▶ Text to read:
•••
Pain.. Is weakness leaving the body.

HATING LIFE-CYCLES FROM 2011

Posts

  • pblakeneypblakeney Posts: 14,158
    Oooooo!

    You may as well ask, Shimano or Campagnolo.

    There will be those on either side of the fence that will say that one is better than the other but both are very capable.
    Go to a shop and handle them, then choose which one you prefer.

    Getting to the specifics of sports photography.
    You are looking at beginners level of gear. If you start to take it seriously then you will concentrate on frames per second as picking that definitive shot when things are moving quickly is nigh on impossible and relying on luck.
    Then you will move on to better lenses. You will want fast shutter speeds and likely in low light conditions. This means "fast" lenses with an aperture of 2.8 or lower. These are big, heavy and very expensive.
    You will notice a huge jump in the quality of shots if you make the investment in gear, but mostly, if you learn how to use it though.

    A quote I like - The most important piece of equipment is behind the eyepiece.
    The above may be fact, or fiction, I may be serious, I may be jesting.
    I am not sure. You have no chance.
    veronese68 wrote:
    PB is the most sensible person on here.
•••
▶ Objectives:
1. Please list the three words or phrases the forum post on sports photography gear uses to describe "fast" lenses.
2. Extend the forum post on sports photography gear past its final line.

▶ Rows:
•••
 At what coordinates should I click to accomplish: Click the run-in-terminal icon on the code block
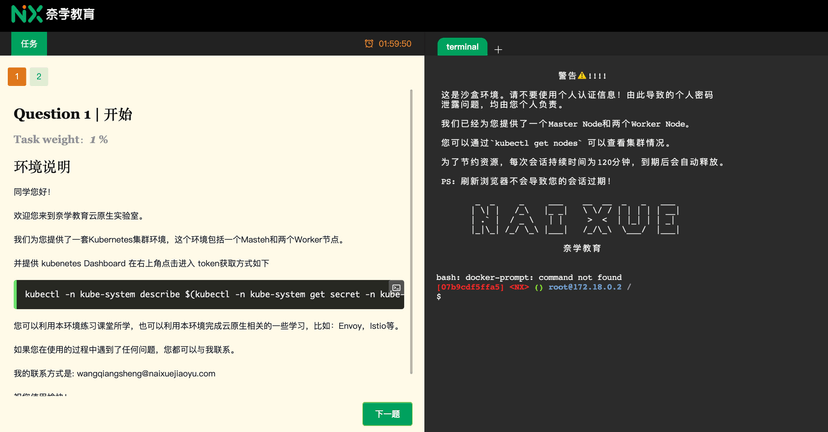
•••
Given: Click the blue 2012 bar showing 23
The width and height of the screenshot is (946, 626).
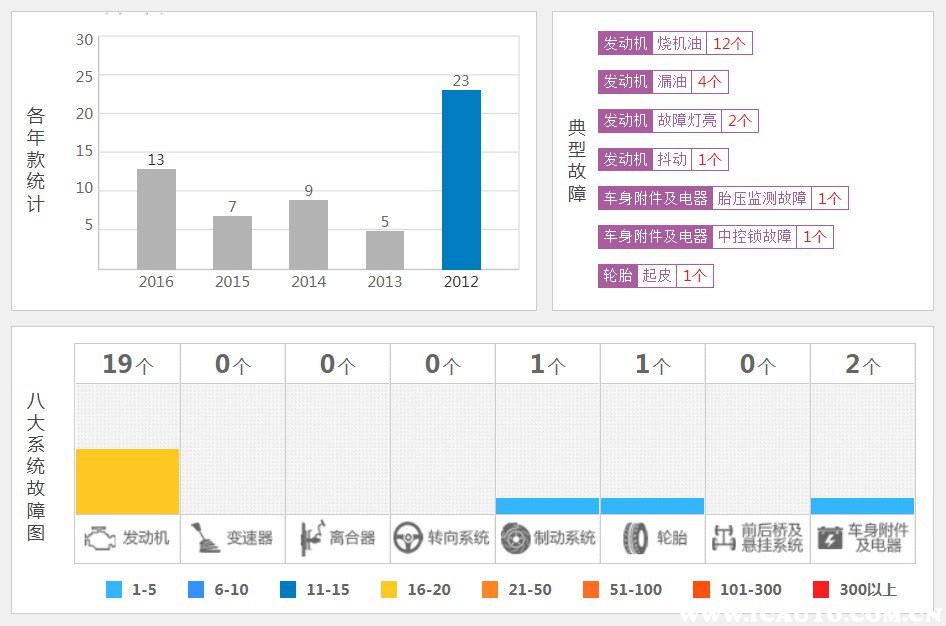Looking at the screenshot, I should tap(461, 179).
•••
▶ In response:
1. big, heavy, very expensive

2.
  • GiraffotoGiraffoto Posts: 2,078
    The choice between Canon and Nikon is down to which you prefer. I'm of the Nikon persuasion, and have D5200s at the moment, so I can assure you they're a great choice. I recently upgraded - well, sideways graded really - to these from a pair of venerable D300s, and they're better in all but two ways than the professional models of four or five years ago (one of those two is compatibility with older screw-drive lenses - don't worry about that. The other is weather sealing, and a smaller camera body fits inside your coat). For sports photography the speed and accuracy of focus is a key attribute, and Nikon's 3D focus tracking is one of the best.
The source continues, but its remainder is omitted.